** Start THE RECORDS **
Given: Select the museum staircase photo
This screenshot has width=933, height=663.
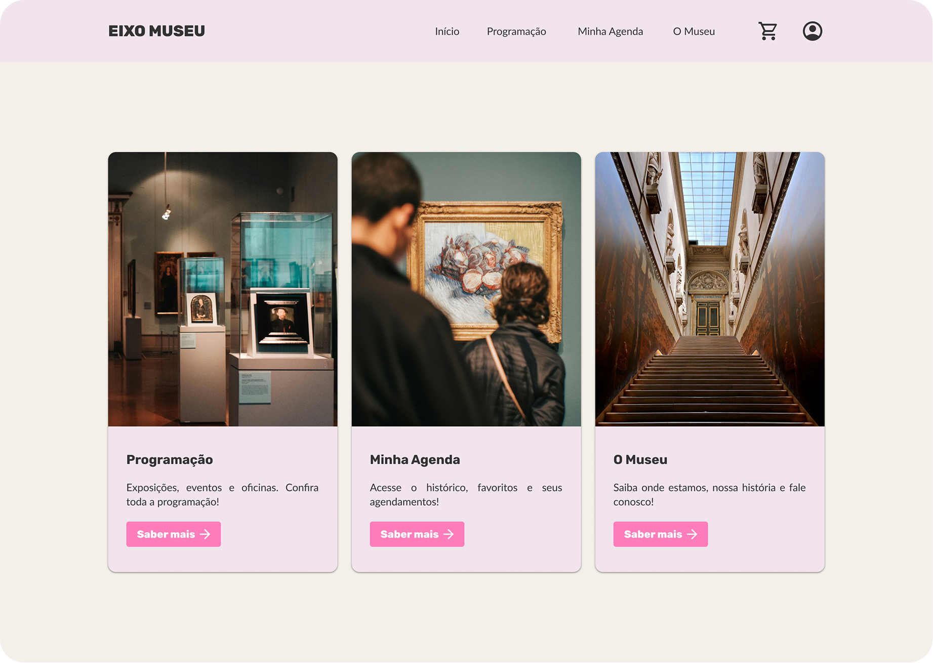Looking at the screenshot, I should (x=710, y=289).
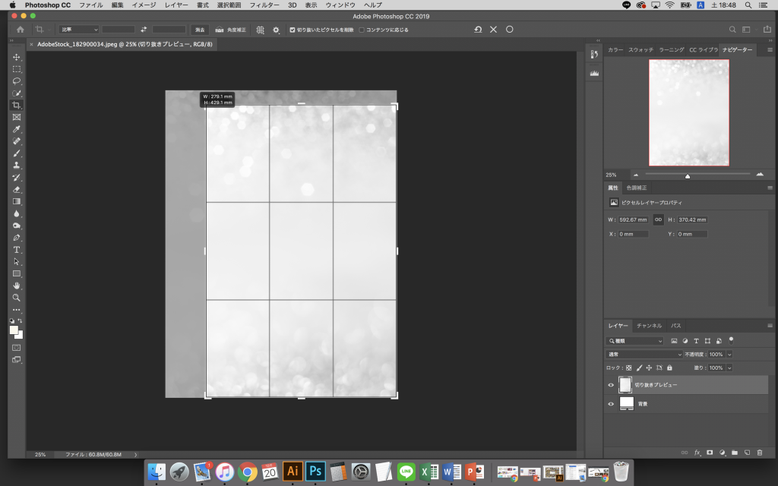Image resolution: width=778 pixels, height=486 pixels.
Task: Select the Eyedropper tool
Action: 17,129
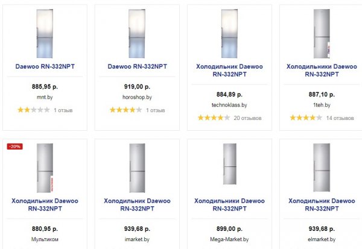This screenshot has width=362, height=249.
Task: Open Холодильники Daewoo title priced 899,00 р.
Action: [229, 204]
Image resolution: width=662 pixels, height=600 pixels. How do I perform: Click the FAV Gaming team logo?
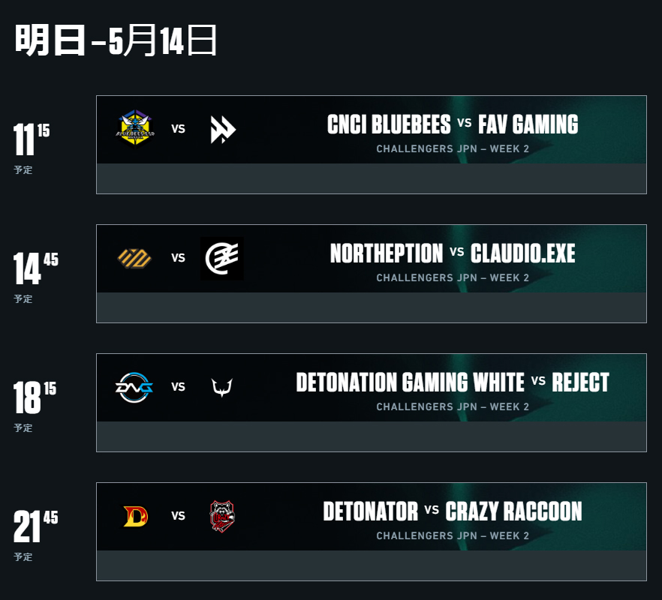222,130
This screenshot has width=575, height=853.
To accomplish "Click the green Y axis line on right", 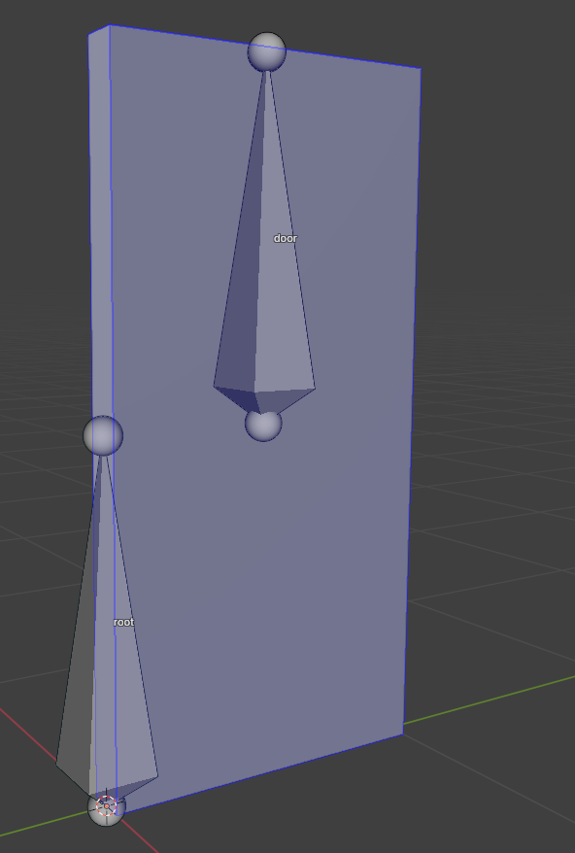I will pyautogui.click(x=490, y=700).
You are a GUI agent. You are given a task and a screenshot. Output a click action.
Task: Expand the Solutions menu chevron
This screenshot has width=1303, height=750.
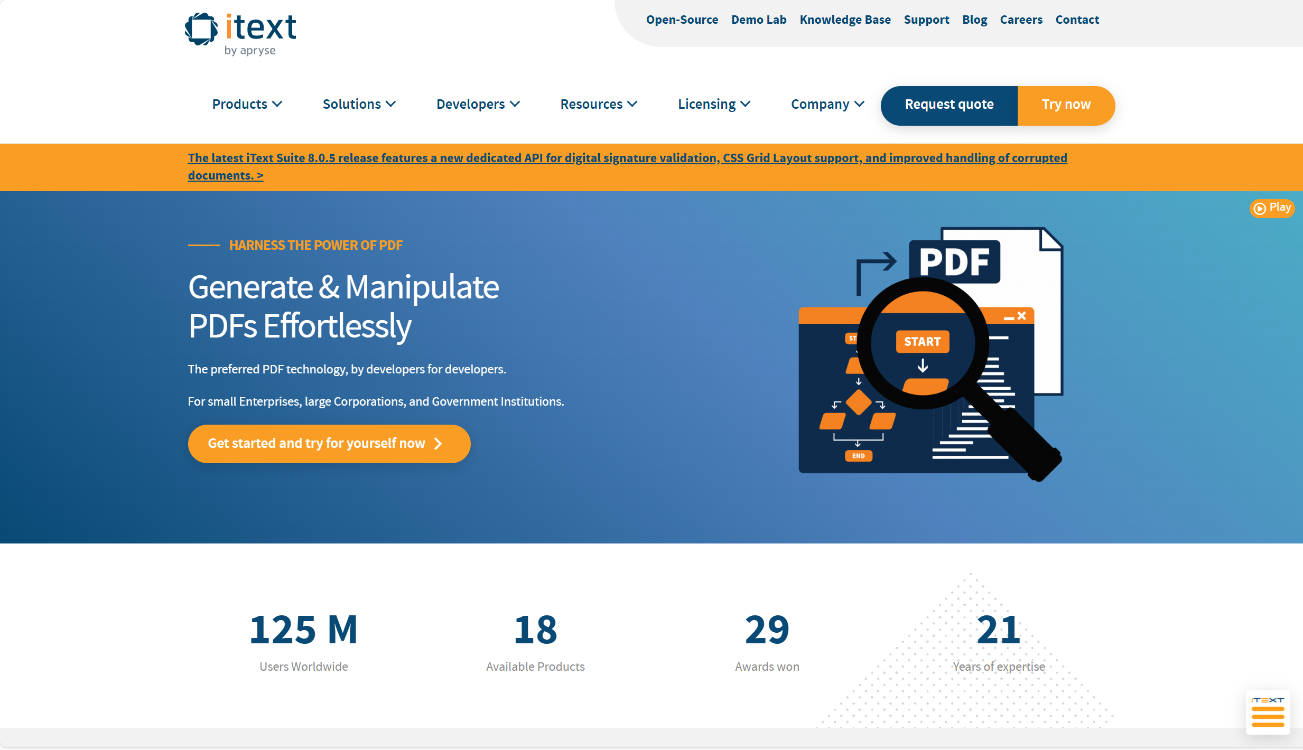pyautogui.click(x=391, y=104)
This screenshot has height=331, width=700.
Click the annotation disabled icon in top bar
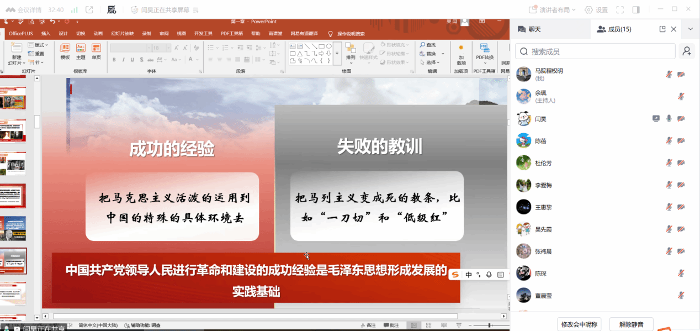[x=112, y=10]
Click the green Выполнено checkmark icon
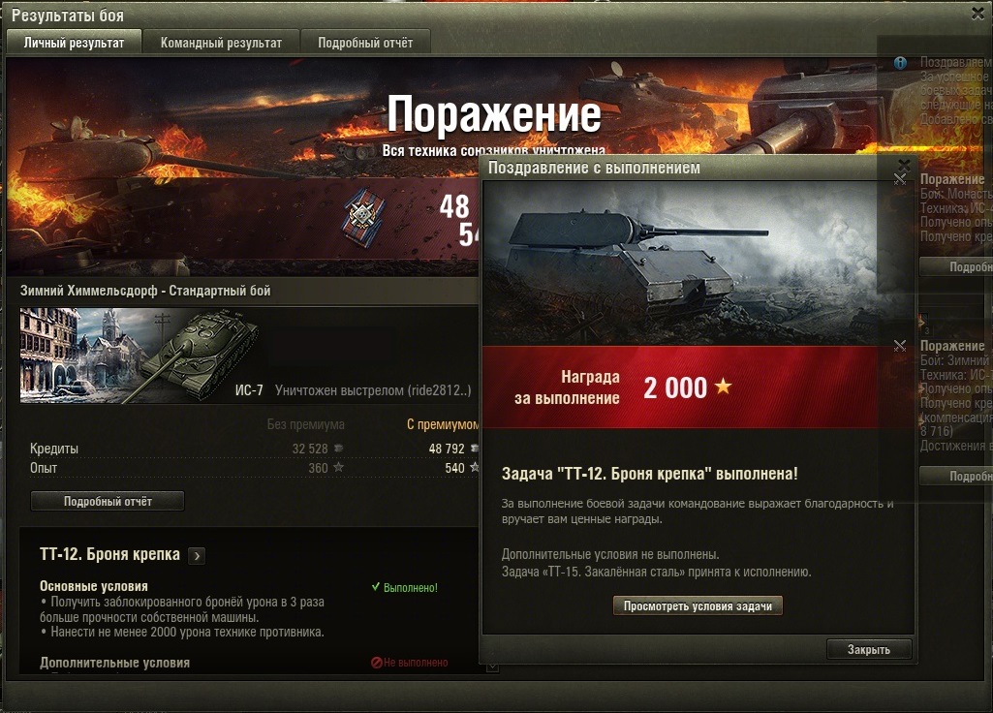The height and width of the screenshot is (713, 993). pos(376,587)
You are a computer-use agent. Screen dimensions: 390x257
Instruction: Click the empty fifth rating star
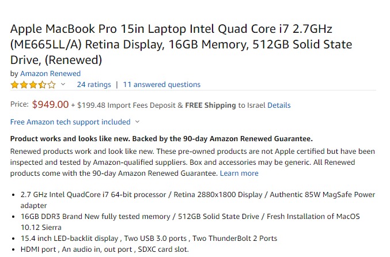click(x=52, y=85)
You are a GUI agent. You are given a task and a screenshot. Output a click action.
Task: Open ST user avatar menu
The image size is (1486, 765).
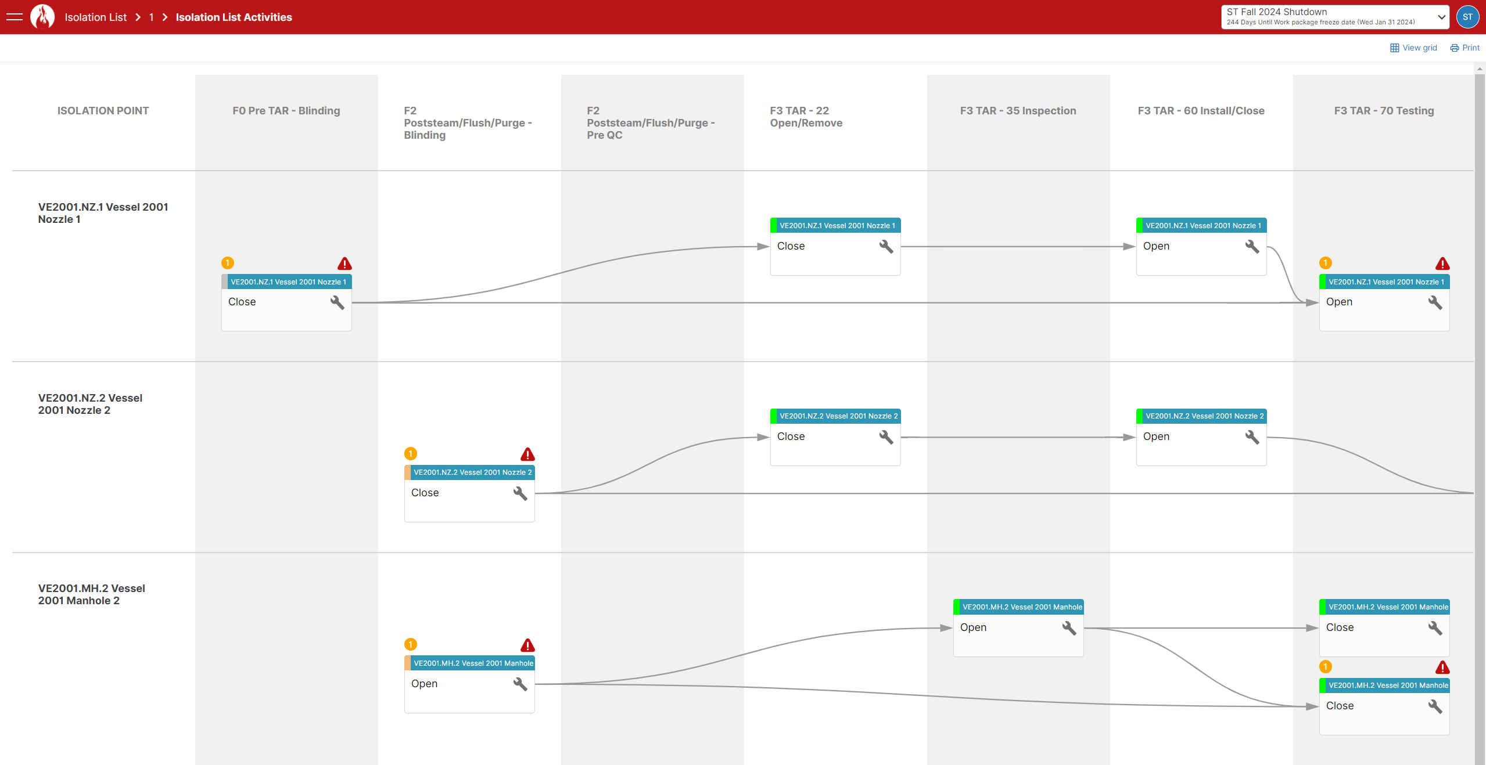1468,17
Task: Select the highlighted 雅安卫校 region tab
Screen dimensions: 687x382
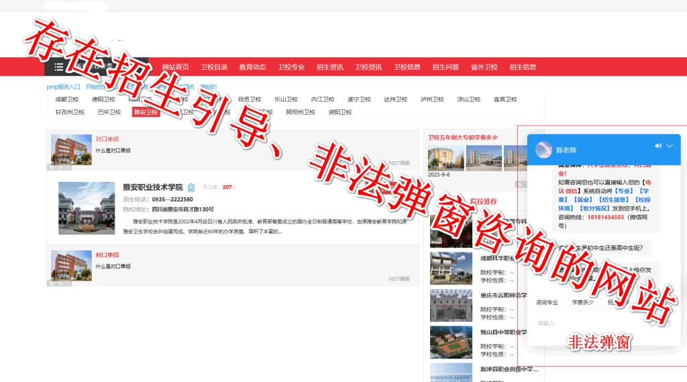Action: (146, 112)
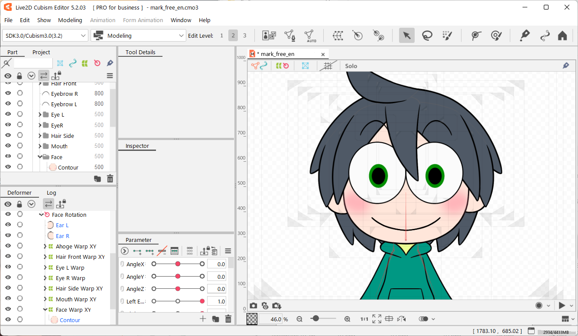Image resolution: width=578 pixels, height=336 pixels.
Task: Click the Automatic mesh generator icon
Action: pos(310,36)
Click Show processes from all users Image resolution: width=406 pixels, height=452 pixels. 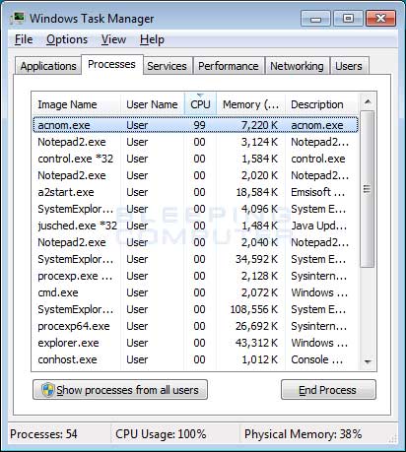[120, 390]
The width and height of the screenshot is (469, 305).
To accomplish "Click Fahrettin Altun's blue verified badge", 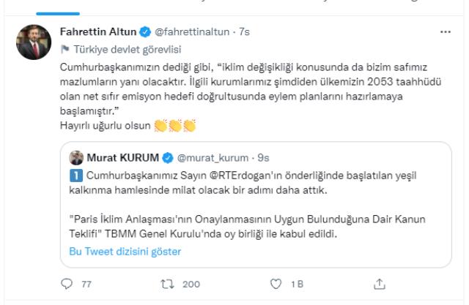I will pyautogui.click(x=145, y=31).
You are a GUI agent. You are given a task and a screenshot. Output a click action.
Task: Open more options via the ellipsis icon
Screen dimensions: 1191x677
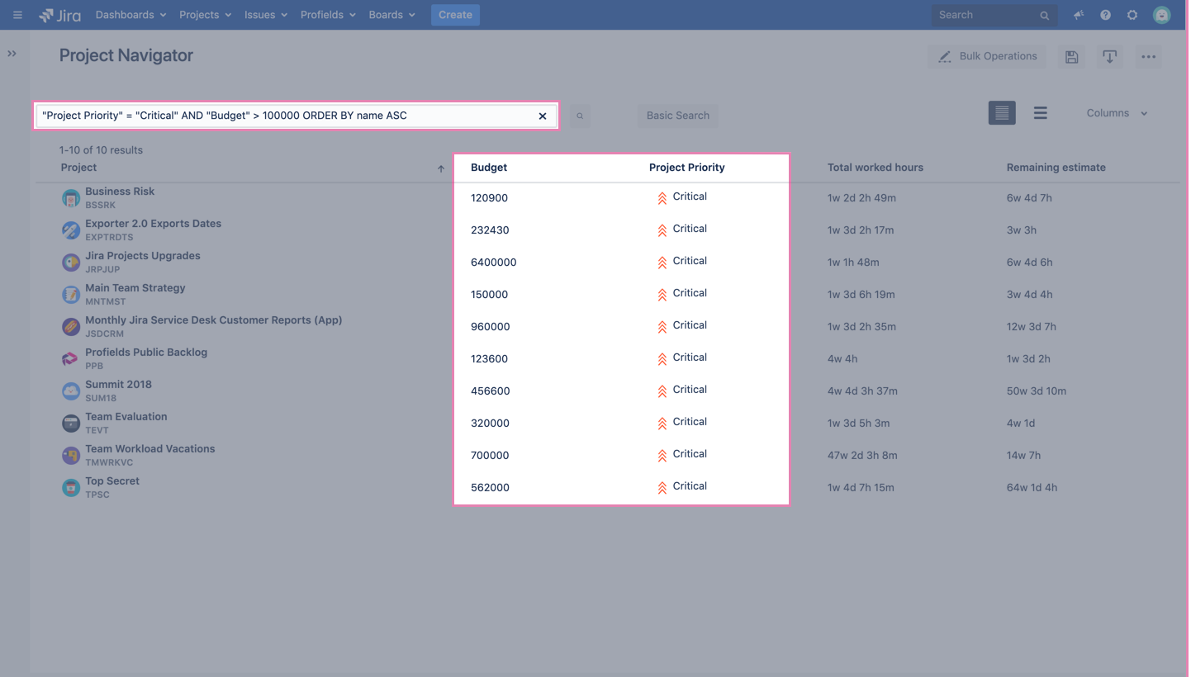point(1148,56)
** End THE RECORDS **
- [YOUR INSTRUCTIONS] Please swap "staircase" for "entrance" in the material, from its start through the line holding "Action: [229, 204]", inclusive, and give those lines back with everything else unchanged. Leave the pictures out of your answer.

- [ANSWER TO THE PROBLEM]
Given: Select the museum entrance photo
This screenshot has width=933, height=663.
Looking at the screenshot, I should (x=710, y=289).
Image resolution: width=778 pixels, height=486 pixels.
Task: Select the Eyedropper tool
Action: 17,129
This screenshot has width=362, height=249.
Task: Open Холодильники Daewoo title priced 899,00 р.
Action: [229, 204]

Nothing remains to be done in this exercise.